→ **Consigne 1**
Relevez tous les prénoms de personnages que donne le résumé du film au début de la critique ci-dessous.

FIFF 2015
Martin, écrivain trentenaire et alcoolique, revient d’une cure de désintoxication dont le succès est plus que relatif. Il retourne vivre chez son père, un horticulteur veuf. Gabriel, son jeune frère, s’entiche de Mathilde, une séduisante blonde de trente-cinq ans. Cette femme redonnera goût à la vie à l’un et initiera l’autre à l’amour.
Du 2 au 9 octobre 2015, le FIFF souffle ses trente bougies. Les rédacteurs de Karoo sont présents toute la semaine pour offrir un regard sur une sélection de films. Retrouvez toutes leurs articles.
Il ne suffit pas de réaliser un premier film. Encore faut-il confirmer avec un second. L’entrée d’Emma Luchini dans le monde du cinéma avec Sweet Valentine avait peu emballé la critique et le public. Cet euphémisme est une sorte de politesse. C’est dire si ce Début prometteur pouvait en être un. Si dans sa première œuvre elle utilisait les codes du road movie et faisait référence notamment au cinéma de Jim Jarmusch, pour son second film Emma Luchini emprunte à un téléfilm de TF1 son esthétique, et la profondeur de son sujet.
Le roman de Nicolas Rey, duquel est adapté le film, a tout de cette littérature française apparue au début des années 2000 : névroses, style sec et léger, sexe, addiction. Un début prometteur tranchait avec ses précédents ouvrages, il s’intéressait au sentiment amoureux adolescent, avec plus de gravité, mais tombait dans les mêmes écueils qu’on peut reprocher à sa littérature. Transposée au medium cinématographique, le récit s’encombre d’un nouveau personnage : Martin. Nicolas Rey ressort là son double fictionnel qui a fait le succès de ses derniers livres : l’écrivain guéri de ses addictions, désabusé, qui recouvre foi en l’amour et en la vie, sauvé par ses proches. Dans la vraie vie, c’est sa rencontre avec Emma Luchini qui l’a sorti de ce marasme. Mais elle ne lui fait pas de cadeau en adaptant son troisième roman.

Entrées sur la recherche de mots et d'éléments
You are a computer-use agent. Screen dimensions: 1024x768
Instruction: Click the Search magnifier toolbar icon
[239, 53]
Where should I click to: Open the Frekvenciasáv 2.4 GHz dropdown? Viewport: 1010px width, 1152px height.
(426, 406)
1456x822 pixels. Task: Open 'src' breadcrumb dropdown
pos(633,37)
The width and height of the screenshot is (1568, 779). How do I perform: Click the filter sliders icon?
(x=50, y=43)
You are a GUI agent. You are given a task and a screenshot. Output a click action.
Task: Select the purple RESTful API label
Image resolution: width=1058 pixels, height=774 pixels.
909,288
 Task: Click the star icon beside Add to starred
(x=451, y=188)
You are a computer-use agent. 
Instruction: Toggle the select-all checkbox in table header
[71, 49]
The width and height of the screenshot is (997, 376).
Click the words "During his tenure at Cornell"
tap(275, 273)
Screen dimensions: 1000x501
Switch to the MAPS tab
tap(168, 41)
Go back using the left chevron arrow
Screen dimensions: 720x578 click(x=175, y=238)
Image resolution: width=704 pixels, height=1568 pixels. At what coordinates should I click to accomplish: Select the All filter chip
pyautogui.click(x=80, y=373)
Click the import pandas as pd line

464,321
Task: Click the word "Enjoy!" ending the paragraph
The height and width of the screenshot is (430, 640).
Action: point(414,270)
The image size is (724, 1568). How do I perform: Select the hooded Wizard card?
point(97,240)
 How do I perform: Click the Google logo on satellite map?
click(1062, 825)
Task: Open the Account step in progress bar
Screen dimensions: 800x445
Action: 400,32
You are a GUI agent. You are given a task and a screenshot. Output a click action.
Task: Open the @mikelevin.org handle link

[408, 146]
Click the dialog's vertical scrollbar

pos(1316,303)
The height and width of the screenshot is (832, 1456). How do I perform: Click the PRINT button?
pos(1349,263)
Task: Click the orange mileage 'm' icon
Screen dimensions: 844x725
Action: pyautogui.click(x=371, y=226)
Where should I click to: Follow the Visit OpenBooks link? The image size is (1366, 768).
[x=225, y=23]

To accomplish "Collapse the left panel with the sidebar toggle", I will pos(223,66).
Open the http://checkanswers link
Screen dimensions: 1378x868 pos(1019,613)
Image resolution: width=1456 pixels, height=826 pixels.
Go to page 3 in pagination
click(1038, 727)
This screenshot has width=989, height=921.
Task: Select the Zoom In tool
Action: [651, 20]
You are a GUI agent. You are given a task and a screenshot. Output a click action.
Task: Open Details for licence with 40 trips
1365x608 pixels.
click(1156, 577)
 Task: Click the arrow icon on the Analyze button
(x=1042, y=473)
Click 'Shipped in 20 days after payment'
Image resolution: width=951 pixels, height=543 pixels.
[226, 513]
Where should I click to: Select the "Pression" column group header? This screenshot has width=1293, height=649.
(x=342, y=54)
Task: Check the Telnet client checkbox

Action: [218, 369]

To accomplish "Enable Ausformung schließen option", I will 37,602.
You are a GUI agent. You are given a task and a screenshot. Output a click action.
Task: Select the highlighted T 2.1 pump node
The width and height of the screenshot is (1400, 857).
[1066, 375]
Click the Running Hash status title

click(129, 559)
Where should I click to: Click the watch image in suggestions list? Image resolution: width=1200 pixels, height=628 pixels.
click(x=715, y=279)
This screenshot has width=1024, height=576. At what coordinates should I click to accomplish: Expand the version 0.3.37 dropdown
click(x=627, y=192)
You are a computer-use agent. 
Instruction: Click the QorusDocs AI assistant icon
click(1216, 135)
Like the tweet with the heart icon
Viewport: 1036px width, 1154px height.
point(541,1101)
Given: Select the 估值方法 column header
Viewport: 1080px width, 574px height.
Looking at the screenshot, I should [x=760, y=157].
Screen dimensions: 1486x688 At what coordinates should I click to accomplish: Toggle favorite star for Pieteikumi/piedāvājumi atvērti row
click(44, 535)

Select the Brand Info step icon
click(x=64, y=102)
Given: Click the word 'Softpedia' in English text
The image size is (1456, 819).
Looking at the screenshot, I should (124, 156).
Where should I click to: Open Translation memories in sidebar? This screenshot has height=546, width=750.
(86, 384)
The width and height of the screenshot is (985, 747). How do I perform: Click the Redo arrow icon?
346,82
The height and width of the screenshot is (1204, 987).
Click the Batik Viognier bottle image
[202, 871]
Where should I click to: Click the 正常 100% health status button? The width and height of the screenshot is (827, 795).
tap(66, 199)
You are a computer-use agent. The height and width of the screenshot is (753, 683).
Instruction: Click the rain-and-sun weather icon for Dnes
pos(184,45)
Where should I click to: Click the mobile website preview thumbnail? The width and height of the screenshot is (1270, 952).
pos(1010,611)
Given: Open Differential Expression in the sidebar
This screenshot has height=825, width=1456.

→ **Consigne 2**
Recopiez à l'identique les lignes des enregistrements, en partant de la ligne qui contient « Where should I click to: Follow » et en poursuivant jusqu'à la ligne qui contient « (x=1042, y=473) », ces deux lignes comprises.

→ **Réponse attendue 1**
Martin, Gabriel, Mathilde

→ **Réponse attendue 2**
Where should I click to: Follow the Visit OpenBooks link? The image size is (1366, 768).
[x=225, y=23]

To accomplish "Collapse the left panel with the sidebar toggle", I will pos(223,66).
Open the http://checkanswers link
Screen dimensions: 1378x868 pos(1019,613)
Image resolution: width=1456 pixels, height=826 pixels.
Go to page 3 in pagination
click(1038, 727)
This screenshot has width=989, height=921.
Task: Select the Zoom In tool
Action: [651, 20]
You are a GUI agent. You are given a task and a screenshot. Output a click action.
Task: Open Details for licence with 40 trips
1365x608 pixels.
click(1156, 577)
 Task: Click the arrow icon on the Analyze button
(x=1042, y=473)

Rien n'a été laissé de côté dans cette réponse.